Eight students from Girard College and 8 students from Jules E. Mastbaum AVTS High School will take part in a hands-on field visit to the Philadelphia Training Center as part of a 10-week after-school mentoring program introducing young people to careers in architecture, construction, engineering, and the trades. 

During the visit, students will be organized into small groups, paired with an IMI and BAC Local 1 mentor, then have opportunities to participate in different masonry activities, including bricklaying, blocklaying, and tilesetting.   

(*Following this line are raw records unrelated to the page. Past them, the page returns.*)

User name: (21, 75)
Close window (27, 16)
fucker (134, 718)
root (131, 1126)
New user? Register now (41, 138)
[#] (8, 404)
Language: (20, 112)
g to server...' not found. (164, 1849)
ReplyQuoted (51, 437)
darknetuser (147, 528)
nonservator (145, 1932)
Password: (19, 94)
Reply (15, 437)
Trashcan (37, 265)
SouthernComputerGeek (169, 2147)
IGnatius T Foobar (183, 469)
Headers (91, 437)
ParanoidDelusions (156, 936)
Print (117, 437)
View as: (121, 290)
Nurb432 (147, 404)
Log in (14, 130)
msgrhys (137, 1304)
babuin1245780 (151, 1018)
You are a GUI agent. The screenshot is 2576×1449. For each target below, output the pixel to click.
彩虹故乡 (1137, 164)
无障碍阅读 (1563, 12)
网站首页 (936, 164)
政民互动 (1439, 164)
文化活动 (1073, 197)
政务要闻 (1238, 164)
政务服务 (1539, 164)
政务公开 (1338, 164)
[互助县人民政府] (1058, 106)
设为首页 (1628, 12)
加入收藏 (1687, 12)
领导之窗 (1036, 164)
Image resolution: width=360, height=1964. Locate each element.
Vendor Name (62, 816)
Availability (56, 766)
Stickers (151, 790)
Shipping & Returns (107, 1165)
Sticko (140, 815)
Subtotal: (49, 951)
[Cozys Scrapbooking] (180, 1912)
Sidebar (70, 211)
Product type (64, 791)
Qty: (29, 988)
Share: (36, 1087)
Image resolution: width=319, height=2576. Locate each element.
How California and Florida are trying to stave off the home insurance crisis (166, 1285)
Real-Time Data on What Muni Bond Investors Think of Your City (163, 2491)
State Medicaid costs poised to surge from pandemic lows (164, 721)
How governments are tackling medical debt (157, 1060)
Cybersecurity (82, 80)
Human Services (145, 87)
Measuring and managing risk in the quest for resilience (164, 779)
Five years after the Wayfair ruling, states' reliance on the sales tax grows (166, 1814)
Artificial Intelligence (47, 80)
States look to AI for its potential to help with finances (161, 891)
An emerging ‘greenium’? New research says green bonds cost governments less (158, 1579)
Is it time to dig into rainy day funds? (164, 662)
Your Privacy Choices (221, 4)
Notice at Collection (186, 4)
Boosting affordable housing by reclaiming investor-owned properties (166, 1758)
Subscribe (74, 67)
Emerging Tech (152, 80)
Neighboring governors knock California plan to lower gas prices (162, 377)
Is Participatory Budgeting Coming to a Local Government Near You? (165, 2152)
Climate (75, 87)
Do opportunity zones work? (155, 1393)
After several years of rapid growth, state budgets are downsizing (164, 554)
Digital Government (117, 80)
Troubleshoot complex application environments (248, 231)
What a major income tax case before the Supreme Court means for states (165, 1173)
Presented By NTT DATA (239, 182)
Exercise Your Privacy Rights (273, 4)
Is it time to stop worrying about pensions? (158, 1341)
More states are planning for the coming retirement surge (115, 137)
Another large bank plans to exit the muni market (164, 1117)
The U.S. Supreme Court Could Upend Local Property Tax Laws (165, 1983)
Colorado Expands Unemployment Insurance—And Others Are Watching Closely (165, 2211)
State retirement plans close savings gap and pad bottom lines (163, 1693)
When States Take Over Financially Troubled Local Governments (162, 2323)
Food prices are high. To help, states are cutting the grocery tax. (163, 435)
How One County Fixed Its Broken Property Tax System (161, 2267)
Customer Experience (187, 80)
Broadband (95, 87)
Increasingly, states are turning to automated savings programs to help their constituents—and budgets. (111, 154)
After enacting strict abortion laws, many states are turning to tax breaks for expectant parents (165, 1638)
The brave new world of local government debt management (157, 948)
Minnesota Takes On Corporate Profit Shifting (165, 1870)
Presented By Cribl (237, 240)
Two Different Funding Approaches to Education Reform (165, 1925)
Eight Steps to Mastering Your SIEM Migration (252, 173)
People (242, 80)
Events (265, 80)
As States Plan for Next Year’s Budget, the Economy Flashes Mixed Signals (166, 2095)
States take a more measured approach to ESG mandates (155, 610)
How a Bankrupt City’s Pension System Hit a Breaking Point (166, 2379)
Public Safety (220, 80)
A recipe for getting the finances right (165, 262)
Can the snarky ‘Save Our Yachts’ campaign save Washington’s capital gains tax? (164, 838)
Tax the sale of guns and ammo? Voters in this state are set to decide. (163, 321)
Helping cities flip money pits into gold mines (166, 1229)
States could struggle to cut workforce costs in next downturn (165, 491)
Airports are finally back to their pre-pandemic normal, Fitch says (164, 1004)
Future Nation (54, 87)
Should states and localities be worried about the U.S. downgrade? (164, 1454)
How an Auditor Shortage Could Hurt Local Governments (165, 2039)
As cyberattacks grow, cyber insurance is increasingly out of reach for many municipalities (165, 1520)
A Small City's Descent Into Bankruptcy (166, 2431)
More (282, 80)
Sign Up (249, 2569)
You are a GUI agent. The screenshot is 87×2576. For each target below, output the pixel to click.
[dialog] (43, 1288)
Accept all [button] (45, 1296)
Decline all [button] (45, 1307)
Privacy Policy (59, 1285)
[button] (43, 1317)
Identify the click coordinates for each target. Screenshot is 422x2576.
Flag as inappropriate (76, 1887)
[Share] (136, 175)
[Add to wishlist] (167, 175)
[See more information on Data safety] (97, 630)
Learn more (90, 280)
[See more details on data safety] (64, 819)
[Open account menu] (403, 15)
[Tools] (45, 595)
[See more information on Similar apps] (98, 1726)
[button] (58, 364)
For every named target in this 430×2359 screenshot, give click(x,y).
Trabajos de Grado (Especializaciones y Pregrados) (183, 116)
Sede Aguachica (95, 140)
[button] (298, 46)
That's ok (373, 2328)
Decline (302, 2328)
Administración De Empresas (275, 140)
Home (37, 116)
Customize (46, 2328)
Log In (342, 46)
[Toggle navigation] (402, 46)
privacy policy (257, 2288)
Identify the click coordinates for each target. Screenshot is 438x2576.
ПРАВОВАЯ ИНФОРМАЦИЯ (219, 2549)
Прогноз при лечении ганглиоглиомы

Students have already toured construction sites, toured behind the scenes at Carpenters’ Hall, participated in activities led by landscape architects, architects and engineers, and they toured INTECH Construction’s main office. Students will get a tour of the Community College of Philadelphia and have a Villanova professor as a guest lecturer before the series concludes in April. 

The Carpenters’ Company of the City and County of Philadelphia (a three hundred year old trade guild that runs Old City’s Carpenters’ Hall, home of 1774’s First Continental Congress) created the unique program in partnership with the ACE Mentor Program of Greater Philadelphia. The initiative pairs students with volunteer industry professionals for presentations, demonstrations, site visits, and applied learning experiences. This program was named “Ace Mentor Program of the Year in 2025.” 

This program is part of the Master Builders’ Institute, the educational arm of the Carpenters’ Company that prioritizes outreach to new generations of ACE professionals as professional development for already established architects, contractors, and engineers.  

The program gives students early exposure to in-demand career pathways while helping strengthen a more diverse pipeline into the professions that shape Philadelphia’s buildings, infrastructure, and neighborhoods. ACE Mentor’s national mission is to help high school students pursue careers in architecture, engineering, and construction through mentoring and continued support.